NEW YORK — A big shift is happening in Big Oil: An American giant now ranks behind a Chinese upstart.
Exxon Mobil is no longer the world’s biggest publicly traded producer of oil. For the first time, that distinction belongs to a 13-year-old Chinese company called PetroChina. The Beijing company was created by the Chinese government to secure more oil for that nation’s booming economy.
PetroChina announced Thursday that it pumped 2.4 million barrels a day last year, surpassing Exxon by 100,000. The company has grown rapidly over the last decade by squeezing more from China’s aging oil fields and outspending Western companies to acquire more petroleum reserves in places like Canada, Iraq and Qatar. It’s motivated by a need to lock up as much oil as possible.
The company’s output increased 3.3 percent in 2011 while Exxon’s fell 5 percent. Exxon’s oil production also fell behind Russian company Rosneft.
PetroChina’s rise highlights a fundamental difference in how the largest petroleum companies plan to supply the world as new deposits become tougher to find and more expensive to produce.
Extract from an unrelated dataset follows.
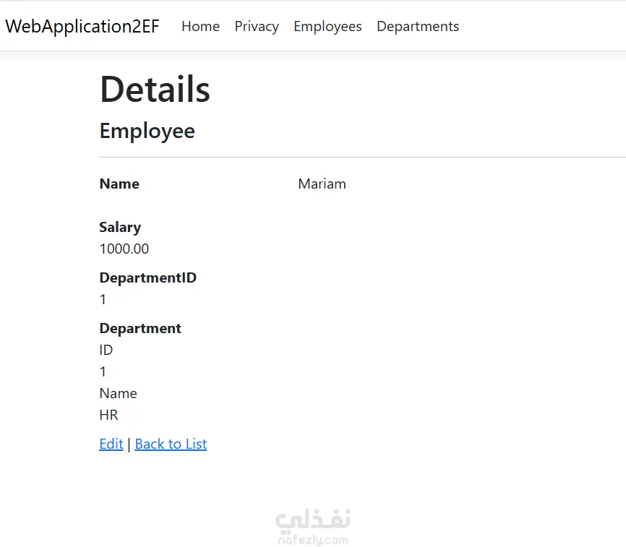
Task: Click the bold DepartmentID label
Action: 148,277
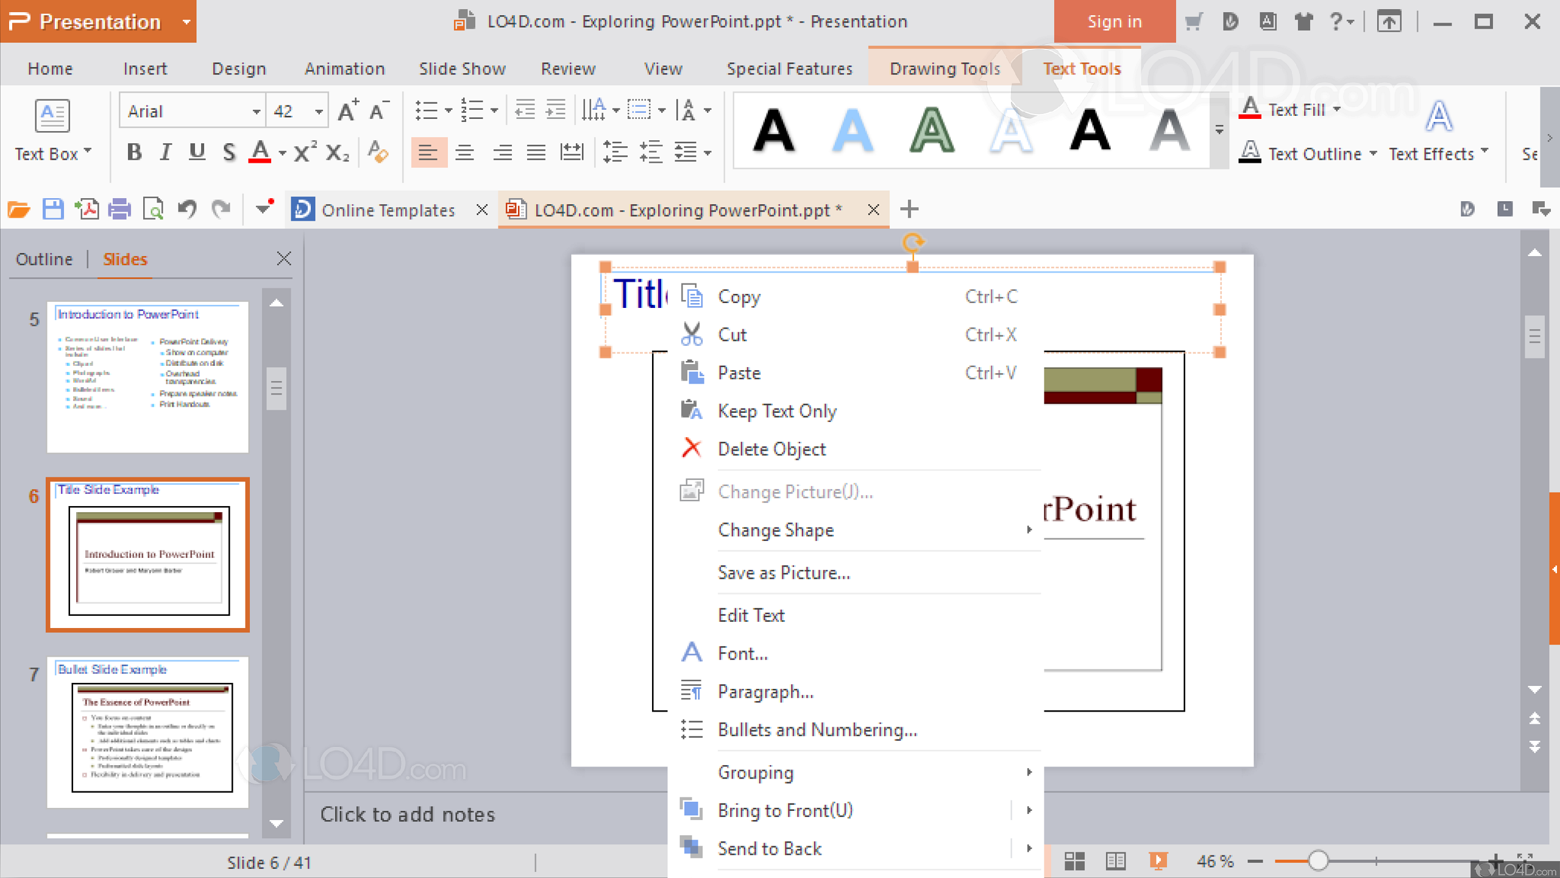
Task: Select the Drawing Tools ribbon tab
Action: [945, 69]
Every major oil company has aggressively pursued new finds to replace their current wells. But analysts say Western oil firms like Exxon Mobil have been more conservative than the Chinese, mindful of their bottom line and investor returns. With oil prices up 19 percent in 2011, they still made money without increasing production.
PetroChina Co. Ltd. has a different mission. The Chinese government owns 86 percent of its stock and the nation uses nearly every drop of oil PetroChina pumps. Its appetite for gasoline and other petroleum products is projected to double between 2010 and 2035.
“There’s a lot of anxiety in China about the energy question,” energy historian Dan Yergin said. “It’s just growing so fast.”
While PetroChina sits atop other publicly traded companies in oil production, it falls well short of national oil companies like Saudi Aramco, which produces nearly 8 million barrels a day. And Exxon is still the biggest publicly traded energy company when counting combined output of oil and natural gas. PetroChina ranks third behind Exxon and BP in total output of oil and natural gas.
PetroChina is looking to build on its momentum in 2012.
“We must push ahead,” PetroChina Chairman Jiang Jiemin said in January.
PetroChina has grown by pumping everything it can from reserves in China, estimated to contain more than 6.5 billion barrels. It drilled thousands of oil wells across vast stretches of the nation’s northern grasslands. Some of those fields are ancient by industry standards, dating close to the beginning of China’s communist government in the 1950s.
The commitment to aging fields distinguishes PetroChina from its biggest Western rivals. Exxon and other major oil companies typically sell their aging, low-performing fields, or they put them out of commission.
PetroChina also has been on a buying spree, acquiring new reserves in Iraq, Australia, Africa, Qatar and Canada. Since 2010, its acquisitions have totaled $7 billion, about twice as much as Exxon, according to data provider Dealogic.